Ankylosing Spondylitis (AS)

Basics

  • Axial inflammatory spondyloarthropathy with chronic low back pain >3 months.
  • Sacroiliitis evident on radiography.
  • Encompasses radiographic AS and non-radiographic axial spondyloarthritis (nr-axSpA).
  • Affects musculoskeletal, ophthalmic, cardiovascular, neurologic, pulmonary, and gastrointestinal systems.
  • Also known as Marie-Strümpell disease or “bamboo spine.”

Epidemiology

  • Onset usually before age 30; rare after 45.
  • Male predominance (~2:1).
  • Prevalence: 0.1-0.5% for AS; 0.9-1.4% for axSpA in US adults.
  • Peripheral disease shows gender differences in symptoms.
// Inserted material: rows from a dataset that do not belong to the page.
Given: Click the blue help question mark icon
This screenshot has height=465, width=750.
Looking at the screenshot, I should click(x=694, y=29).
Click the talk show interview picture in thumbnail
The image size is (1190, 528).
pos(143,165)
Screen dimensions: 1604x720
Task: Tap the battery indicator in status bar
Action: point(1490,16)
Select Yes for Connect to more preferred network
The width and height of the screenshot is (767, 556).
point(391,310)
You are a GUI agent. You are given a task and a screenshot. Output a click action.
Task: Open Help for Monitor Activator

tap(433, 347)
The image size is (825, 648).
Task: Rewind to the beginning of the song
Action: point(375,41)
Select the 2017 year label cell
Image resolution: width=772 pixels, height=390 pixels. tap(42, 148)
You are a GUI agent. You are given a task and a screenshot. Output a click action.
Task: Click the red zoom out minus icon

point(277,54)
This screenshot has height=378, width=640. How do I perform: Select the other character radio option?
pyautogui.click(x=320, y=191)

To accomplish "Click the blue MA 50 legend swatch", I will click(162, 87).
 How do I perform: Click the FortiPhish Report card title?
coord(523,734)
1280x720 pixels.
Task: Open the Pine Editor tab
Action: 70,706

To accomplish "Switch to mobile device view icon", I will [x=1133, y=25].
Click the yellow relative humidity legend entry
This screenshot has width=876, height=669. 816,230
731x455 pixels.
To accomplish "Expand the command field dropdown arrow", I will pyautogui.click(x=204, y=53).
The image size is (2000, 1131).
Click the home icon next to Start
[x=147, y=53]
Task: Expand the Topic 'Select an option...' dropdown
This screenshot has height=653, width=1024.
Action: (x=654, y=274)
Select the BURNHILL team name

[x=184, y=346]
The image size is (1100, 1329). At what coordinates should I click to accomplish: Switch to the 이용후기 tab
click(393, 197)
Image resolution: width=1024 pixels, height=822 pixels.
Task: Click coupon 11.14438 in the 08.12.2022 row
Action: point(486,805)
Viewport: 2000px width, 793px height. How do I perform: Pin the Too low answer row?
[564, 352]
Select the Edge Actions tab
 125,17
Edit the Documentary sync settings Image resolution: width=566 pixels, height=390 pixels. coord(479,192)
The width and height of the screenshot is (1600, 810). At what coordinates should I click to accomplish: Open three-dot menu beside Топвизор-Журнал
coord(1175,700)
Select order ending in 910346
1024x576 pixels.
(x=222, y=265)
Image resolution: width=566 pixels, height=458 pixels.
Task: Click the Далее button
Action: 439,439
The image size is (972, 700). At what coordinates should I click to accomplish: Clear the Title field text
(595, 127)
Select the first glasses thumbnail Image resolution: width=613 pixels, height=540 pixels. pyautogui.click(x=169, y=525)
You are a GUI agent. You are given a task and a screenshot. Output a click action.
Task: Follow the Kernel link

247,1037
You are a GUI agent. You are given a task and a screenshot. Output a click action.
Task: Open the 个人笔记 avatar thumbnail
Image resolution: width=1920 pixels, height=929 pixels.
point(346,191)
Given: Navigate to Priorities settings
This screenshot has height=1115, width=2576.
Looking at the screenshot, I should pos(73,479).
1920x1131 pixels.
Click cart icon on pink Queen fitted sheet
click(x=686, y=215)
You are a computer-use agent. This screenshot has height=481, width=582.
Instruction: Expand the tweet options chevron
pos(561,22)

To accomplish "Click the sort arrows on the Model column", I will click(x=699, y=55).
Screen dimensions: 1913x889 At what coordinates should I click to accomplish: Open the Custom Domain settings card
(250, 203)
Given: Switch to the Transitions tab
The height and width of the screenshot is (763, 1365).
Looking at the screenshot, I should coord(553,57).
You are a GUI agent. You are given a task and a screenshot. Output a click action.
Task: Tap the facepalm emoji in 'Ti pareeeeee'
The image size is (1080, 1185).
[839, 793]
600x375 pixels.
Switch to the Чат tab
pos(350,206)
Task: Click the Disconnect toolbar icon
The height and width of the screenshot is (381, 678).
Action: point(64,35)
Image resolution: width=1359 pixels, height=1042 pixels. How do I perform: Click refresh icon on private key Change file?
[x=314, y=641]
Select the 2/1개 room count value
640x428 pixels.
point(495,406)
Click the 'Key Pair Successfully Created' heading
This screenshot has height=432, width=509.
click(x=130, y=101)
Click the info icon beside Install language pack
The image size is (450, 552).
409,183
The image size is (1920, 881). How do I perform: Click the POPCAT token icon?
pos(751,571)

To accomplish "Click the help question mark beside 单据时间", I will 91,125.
Etiology & Pathophysiology

  • Autoinflammation at bacterial exposure sites or mechanical stress in genetically predisposed.
  • Enthesitis causes erosion, remodeling, and new bone formation.
  • Genetics: 85-95% HLA-B27 positive; also ERAP1 and IL23R gene associations.
  • Gut microbiome may contribute; 57-70% show asymptomatic intestinal inflammation.
  • Smoking increases risk.

Risk Factors

  • Positive family history.
  • HLA-B27 positive monozygotic twins have 63% concordance.
  • Active smoking.
  • Possible gut microbiome dysbiosis.

Common Associated Conditions

  • Peripheral arthritis, enthesopathy (Achilles tendonitis, plantar fasciitis).
  • Uveitis (6-30%), psoriasis (10%), dactylitis.
  • Inflammatory bowel disease (4-6%).

Diagnosis

History

  • Inflammatory back pain: insidious onset, <45 years, >3 months duration.
  • Pain worse at rest, improves with activity, night pain causing awakening.
  • Alternating buttock/hip pain, fatigue, low-grade fever.
  • Enthesitis symptoms: tendon and fascia pain; dactylitis; iritis.

Physical Exam

  • SI joint tenderness, lumbar lordosis loss, limited spinal motion.
  • Tenderness at tendon insertion sites.
  • Extra-articular: uveitis, psoriasis, IBD.

Differential Diagnosis

  • Mechanical back pain.
  • Other inflammatory arthritis.
  • Osteoarthritis, discitis, infection.
  • Vertebral fractures.
  • Fibromyalgia.

Diagnostic Tests & Interpretation

  • ESR and CRP may be mildly elevated or normal.
  • HLA-B27 testing supportive.
  • Imaging:
  • Pelvic x-ray AP view for sacroiliitis.
  • MRI if radiographs negative or equivocal.
  • Spine lateral view to rule out other causes.
  • Diagnosis per 2009 ASAS criteria or 1984 modified New York criteria.

Treatment

General Measures

  • Symptom control, maintain flexibility, posture, work ability.
  • Aggressive physical therapy recommended.

Medications

  • First-line: NSAIDs (naproxen, celecoxib, ibuprofen).
  • Caution with cardiovascular, GI, renal risks.
  • Intra-articular corticosteroids for peripheral symptoms; systemic steroids not recommended.
  • Second-line: Biologics
  • TNF inhibitors: infliximab, etanercept, adalimumab, certolizumab, golimumab.
  • IL-17 inhibitors: secukinumab, ixekizumab.
  • JAK inhibitors: tofacitinib.
  • DMARDs generally ineffective for axial disease; may help peripheral arthritis.

Precautions

  • Screen for TB, hepatitis B before biologics.
  • Update immunizations prior to biologics.
  • Avoid live vaccines once on biologics.

Issues for Referral

  • Rheumatology for diagnosis and biologic management.
  • Specialty referral for extra-articular manifestations.

Surgery and Procedures

  • Assess cervical spine stability before intubation.
  • Hip replacement for refractory pain/disability.
  • Spinal osteotomy for severe deformity.

Ongoing Care

  • Monitor posture, range of motion every 6-12 months.
  • Disease activity scores (BASDAI, ASDAS).
  • Regular CRP/ESR monitoring.
  • Screen for osteoporosis via DEXA.

Patient Education

  • Maintain activity and posture.
  • Recommended exercises: swimming, water aerobics, tai chi, walking.
  • Arthritis Foundation and Spondylitis Association of America resources.

Prognosis

  • Variable progression.
  • Early diagnosis and treatment improve outcomes.

Complications

  • MSK: osteoporosis, spinal fusion with kyphosis, fractures, cauda equina syndrome (rare).
  • Pulmonary: restrictive lung disease, upper lobe fibrosis (rare).
  • Cardiac: conduction defects, aortic insufficiency, pericarditis (rare).
  • Eye: uveitis, cataracts.
  • Renal: IgA nephropathy, amyloidosis (<1%).
  • GI: microscopic ileal and colonic ulcerations (mostly asymptomatic).